Bear in mind that a lot of things were going on in the city. Most important, New York City’s population doubled every decade from 1800 to 1880, and it expanded physically north rapidly on Manhattan Island as well. This radical growth demanded a lot of water (and, we shall see, produced a lot of water).
The Croton system brought clean water to the city, but remember that getting water into the city was one thing. Getting water into building where people lived and worked was another, and getting waste water (and other waste) out of buildings and roads was still another. These tasks were not carried out in any coherent fashion across the city, and some neighborhoods lagged badly behind.
The water towers we see on New York City roofs played an important part in the complicated evolution of our city’s water system. They have become a symbol, an icon of the city.
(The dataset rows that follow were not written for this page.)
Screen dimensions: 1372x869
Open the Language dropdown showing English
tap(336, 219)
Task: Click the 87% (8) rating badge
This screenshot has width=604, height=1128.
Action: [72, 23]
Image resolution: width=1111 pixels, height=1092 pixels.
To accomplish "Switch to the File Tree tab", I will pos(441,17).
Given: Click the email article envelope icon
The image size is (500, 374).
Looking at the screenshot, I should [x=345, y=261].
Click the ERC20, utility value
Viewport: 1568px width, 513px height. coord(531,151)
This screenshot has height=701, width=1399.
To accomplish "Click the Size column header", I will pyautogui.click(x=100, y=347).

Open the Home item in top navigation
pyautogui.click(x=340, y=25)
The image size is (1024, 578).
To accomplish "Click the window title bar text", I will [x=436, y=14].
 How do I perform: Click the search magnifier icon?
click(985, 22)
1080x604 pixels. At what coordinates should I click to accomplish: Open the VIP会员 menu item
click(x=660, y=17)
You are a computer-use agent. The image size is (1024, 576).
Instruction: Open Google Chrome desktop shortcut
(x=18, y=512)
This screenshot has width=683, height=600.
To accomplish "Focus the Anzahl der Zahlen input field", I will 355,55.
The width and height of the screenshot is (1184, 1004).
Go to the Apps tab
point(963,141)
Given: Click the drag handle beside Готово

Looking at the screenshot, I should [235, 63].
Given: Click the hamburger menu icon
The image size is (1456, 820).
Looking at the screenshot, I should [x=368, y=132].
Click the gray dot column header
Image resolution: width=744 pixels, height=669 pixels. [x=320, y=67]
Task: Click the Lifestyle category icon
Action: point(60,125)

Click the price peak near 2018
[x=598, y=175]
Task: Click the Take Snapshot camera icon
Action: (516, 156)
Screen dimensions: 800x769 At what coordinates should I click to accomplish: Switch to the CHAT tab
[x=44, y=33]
In 1865, New York State created a general sewage system that took into account the natural water histories of New York City districts when creating drainage lines. Unfortunately, these requirements only extended to unsewered areas; older districts would continue to struggle with sewage issues and access to clean water. Imagine the task of laying down water lines and sewer pipes in the crowded, narrow streets of much of the city.
By this time, some wealthier city households had indoor plumbing, which would have included one faucet and a water closet of some sort, but drainage systems were still in their infancy: builders buried house drains under cellar floors, rendering them inaccessible for repair or cleaning and preventing proper ventilation. If you weren’t that rich, you shared a water tap and privy in a common yard or hall. What this meant, of course, was that these districts were not only poorer but more crowded and sicker – suffering much more from typhus and small pox. Only during the 1880s, did indoor plumbing begin to appear more widely, and roughly 50 years later, top-floor storage tanks started popping up all over the city. Soon, the city mandated that every building more than 6 stories tall have a water tower.
The Tenement Act of 1901 states, “In every tenement house here after erected there shall be a separate water-closet in a separate compartment within each apartment.” Although new tenement construction had to comply and nearly all buildings erected after 1910 were built with indoor toilets, many existing tenement owners were slow to come into line with the new regulations. Indeed, in 1937, an estimated 165,000 families living in tenements were still without access to private indoor toilets.
Before we turn our attention to water tanks, let’s answer a question I know you want to ask. Before we had a comprehensive sewer system, what happened to our waste?
Well, until the late nineteenth century, most New Yorkers relied on outhouses located in backyards and alleys. While some residents had their own private outhouses, anyone living in a tenement would have shared facilities with their neighbors. The outhouse/resident ratio varied, but most tenements had just three to four outhouses and it was not uncommon to find over 100 people living in a single tenement building. This meant that people often shared a single outhouse with anywhere from 25 to 30 of their neighbors, making long line-ups and limited privacy common problems. Uncomfortable at best in the daytime and often dangerous at night. So, many continued to use chamber pots and – hopefully – empty them in outhouses and not in the street.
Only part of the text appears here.